EXTRACTED INFORMATION:
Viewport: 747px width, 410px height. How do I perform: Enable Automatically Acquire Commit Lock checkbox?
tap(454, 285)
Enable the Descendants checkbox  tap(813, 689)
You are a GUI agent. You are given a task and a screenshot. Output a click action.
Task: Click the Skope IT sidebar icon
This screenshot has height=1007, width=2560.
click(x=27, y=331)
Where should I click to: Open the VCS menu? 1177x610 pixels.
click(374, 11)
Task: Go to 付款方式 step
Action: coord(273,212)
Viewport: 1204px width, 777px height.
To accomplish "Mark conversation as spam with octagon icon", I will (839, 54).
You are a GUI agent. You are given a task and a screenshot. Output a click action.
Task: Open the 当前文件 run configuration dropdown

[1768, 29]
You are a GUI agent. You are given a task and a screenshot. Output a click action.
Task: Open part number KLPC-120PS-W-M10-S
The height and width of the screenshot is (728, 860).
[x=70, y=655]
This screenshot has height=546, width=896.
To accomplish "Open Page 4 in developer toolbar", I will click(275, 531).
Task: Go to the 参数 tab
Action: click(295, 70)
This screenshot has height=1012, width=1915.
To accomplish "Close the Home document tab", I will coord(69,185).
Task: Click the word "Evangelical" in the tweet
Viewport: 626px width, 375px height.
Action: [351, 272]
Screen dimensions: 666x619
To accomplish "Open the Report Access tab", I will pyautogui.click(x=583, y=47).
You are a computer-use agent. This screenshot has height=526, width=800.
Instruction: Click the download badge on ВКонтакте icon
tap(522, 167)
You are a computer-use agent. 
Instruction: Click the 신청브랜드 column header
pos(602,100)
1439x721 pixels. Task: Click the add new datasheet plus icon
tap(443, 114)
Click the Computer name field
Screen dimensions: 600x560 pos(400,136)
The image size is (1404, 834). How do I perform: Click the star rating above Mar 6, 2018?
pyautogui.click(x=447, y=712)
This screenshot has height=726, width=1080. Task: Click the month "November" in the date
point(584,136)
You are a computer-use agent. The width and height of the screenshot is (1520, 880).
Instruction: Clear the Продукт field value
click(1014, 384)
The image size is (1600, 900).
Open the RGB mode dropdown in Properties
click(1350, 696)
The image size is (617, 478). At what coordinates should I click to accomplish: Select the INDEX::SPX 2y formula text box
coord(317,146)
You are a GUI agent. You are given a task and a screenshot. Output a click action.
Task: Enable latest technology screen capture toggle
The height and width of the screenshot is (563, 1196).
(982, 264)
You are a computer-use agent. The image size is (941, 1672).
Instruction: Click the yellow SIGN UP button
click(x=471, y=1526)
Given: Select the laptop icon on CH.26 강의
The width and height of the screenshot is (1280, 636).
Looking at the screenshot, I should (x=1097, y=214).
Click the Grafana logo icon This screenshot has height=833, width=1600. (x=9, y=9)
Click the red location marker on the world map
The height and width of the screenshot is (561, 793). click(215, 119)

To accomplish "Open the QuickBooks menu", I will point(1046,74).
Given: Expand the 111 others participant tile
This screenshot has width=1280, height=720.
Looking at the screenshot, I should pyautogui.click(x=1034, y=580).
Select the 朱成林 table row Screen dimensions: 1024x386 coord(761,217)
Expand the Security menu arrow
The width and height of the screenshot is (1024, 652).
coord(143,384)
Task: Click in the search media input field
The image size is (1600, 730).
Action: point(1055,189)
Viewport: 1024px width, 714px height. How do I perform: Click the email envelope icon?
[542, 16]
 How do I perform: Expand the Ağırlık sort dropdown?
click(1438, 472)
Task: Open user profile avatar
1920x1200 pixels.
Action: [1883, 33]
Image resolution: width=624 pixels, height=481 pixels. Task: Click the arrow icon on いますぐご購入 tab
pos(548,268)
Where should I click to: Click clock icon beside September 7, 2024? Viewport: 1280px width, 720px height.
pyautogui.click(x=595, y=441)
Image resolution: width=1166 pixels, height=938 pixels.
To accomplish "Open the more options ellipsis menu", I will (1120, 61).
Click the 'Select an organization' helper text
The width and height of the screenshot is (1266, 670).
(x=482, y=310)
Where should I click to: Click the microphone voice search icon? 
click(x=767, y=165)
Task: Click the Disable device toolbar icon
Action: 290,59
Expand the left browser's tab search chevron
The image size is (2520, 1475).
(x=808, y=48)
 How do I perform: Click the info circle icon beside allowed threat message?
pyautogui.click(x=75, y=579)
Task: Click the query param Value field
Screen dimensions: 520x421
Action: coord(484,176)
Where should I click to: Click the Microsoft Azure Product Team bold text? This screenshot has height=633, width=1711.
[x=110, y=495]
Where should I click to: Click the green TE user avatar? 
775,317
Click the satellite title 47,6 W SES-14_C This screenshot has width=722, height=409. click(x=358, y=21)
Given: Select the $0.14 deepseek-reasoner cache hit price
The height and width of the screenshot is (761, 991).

INSTRUCTIONS FOR THE TASK: Can you copy out, word for word, the entries from the line with "Image resolution: width=624" to the line with "(x=482, y=310)", including both of those lines?

WRITTEN SOLUTION:
Image resolution: width=624 pixels, height=481 pixels. Task: Click the arrow icon on いますぐご購入 tab
pos(548,268)
Where should I click to: Click clock icon beside September 7, 2024? Viewport: 1280px width, 720px height.
pyautogui.click(x=595, y=441)
Image resolution: width=1166 pixels, height=938 pixels.
To accomplish "Open the more options ellipsis menu", I will (1120, 61).
Click the 'Select an organization' helper text
The width and height of the screenshot is (1266, 670).
(x=482, y=310)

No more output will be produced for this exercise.